The problem.
Below are lines of data; give the number of them that contain "computer", and only that.

Listed records.
--- START ---

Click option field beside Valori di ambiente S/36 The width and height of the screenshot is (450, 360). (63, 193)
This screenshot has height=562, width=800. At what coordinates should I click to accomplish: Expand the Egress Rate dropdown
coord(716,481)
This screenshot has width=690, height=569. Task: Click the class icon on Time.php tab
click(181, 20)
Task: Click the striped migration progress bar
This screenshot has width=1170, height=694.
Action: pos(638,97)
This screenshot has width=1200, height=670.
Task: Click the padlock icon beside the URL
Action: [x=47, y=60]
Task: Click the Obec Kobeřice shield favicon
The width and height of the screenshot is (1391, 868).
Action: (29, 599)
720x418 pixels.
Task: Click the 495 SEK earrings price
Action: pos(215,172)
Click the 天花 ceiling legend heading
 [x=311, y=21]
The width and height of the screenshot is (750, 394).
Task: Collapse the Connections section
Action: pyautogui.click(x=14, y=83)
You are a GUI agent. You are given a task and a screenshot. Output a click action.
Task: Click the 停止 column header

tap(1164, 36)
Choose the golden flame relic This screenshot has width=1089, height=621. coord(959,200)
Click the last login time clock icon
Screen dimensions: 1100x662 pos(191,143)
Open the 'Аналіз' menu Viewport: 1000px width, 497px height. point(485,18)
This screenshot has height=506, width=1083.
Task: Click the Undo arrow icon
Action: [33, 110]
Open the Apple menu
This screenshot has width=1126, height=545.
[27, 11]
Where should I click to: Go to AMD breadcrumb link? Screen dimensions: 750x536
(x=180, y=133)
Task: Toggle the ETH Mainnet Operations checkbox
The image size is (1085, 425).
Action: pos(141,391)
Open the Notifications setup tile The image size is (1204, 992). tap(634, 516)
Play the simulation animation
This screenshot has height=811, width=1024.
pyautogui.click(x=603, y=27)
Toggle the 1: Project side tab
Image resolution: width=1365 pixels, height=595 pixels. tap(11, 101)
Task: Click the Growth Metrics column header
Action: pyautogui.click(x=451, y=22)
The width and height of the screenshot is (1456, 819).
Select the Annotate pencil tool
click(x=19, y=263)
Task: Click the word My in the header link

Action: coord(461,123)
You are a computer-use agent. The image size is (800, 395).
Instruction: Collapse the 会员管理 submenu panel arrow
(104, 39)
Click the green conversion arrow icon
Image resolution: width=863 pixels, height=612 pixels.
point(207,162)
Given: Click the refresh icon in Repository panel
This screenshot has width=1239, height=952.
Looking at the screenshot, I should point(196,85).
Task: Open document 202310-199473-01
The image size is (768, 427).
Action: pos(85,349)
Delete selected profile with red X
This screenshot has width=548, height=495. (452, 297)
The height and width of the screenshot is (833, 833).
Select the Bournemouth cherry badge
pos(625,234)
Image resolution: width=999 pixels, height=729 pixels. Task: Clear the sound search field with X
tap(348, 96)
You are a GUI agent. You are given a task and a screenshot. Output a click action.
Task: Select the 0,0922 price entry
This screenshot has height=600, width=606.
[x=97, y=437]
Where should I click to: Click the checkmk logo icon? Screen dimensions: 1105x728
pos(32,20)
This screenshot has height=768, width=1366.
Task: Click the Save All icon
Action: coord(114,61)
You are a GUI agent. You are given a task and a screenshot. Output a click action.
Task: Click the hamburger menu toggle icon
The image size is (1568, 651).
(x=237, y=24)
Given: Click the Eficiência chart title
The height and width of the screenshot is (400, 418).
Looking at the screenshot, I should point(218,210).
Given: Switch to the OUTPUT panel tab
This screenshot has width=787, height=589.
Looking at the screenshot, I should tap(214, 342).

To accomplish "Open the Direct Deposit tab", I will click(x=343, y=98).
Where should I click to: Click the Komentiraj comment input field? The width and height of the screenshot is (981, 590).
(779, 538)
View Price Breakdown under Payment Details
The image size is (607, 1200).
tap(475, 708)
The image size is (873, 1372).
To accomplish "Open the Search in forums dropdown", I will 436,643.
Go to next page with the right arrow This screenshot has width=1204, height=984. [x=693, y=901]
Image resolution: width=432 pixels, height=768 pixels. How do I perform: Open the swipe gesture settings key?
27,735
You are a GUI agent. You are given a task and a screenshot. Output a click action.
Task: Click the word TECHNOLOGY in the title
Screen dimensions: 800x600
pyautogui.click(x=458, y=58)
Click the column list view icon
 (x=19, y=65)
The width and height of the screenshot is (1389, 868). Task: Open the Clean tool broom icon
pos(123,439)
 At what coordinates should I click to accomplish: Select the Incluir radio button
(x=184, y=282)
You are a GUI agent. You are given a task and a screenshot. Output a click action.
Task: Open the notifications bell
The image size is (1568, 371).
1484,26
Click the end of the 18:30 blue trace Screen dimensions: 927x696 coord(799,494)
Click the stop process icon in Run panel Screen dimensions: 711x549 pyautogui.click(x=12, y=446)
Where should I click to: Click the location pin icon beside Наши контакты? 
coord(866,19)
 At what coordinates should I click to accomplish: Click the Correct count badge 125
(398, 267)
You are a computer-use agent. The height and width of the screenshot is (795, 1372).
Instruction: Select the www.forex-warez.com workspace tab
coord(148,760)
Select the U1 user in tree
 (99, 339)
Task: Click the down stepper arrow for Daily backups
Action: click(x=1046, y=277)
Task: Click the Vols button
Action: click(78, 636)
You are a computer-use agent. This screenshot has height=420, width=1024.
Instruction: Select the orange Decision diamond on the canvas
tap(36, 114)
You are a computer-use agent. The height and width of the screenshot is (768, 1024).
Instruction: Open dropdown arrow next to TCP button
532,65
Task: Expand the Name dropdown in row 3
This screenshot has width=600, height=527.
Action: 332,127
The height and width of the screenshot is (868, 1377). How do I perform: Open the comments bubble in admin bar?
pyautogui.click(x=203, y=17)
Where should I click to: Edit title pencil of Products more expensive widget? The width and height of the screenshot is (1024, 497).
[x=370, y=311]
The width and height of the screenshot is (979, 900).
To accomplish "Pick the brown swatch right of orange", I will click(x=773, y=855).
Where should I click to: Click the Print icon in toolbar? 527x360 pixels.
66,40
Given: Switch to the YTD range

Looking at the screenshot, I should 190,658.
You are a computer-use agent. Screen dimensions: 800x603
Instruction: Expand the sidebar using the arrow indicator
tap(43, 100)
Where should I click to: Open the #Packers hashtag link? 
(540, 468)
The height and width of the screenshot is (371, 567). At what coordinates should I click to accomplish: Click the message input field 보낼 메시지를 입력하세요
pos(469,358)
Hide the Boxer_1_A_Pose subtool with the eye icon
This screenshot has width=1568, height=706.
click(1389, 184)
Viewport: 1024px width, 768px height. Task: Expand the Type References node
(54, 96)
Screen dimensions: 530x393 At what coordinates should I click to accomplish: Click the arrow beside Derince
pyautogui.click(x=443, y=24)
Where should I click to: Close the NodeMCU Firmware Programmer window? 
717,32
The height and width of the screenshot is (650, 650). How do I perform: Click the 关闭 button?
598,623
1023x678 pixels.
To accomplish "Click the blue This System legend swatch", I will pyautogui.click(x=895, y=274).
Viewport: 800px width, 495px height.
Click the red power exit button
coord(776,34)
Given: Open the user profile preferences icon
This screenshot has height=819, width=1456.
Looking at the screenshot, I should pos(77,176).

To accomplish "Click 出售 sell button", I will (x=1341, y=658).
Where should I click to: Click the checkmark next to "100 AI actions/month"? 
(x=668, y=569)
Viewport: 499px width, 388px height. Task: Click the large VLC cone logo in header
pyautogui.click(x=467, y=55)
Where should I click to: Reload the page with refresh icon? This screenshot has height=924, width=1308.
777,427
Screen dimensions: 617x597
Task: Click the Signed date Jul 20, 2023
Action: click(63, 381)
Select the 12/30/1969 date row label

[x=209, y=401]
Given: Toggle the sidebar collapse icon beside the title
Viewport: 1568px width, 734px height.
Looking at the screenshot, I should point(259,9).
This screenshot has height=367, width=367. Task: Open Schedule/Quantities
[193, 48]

--- END ---

Your solution.
5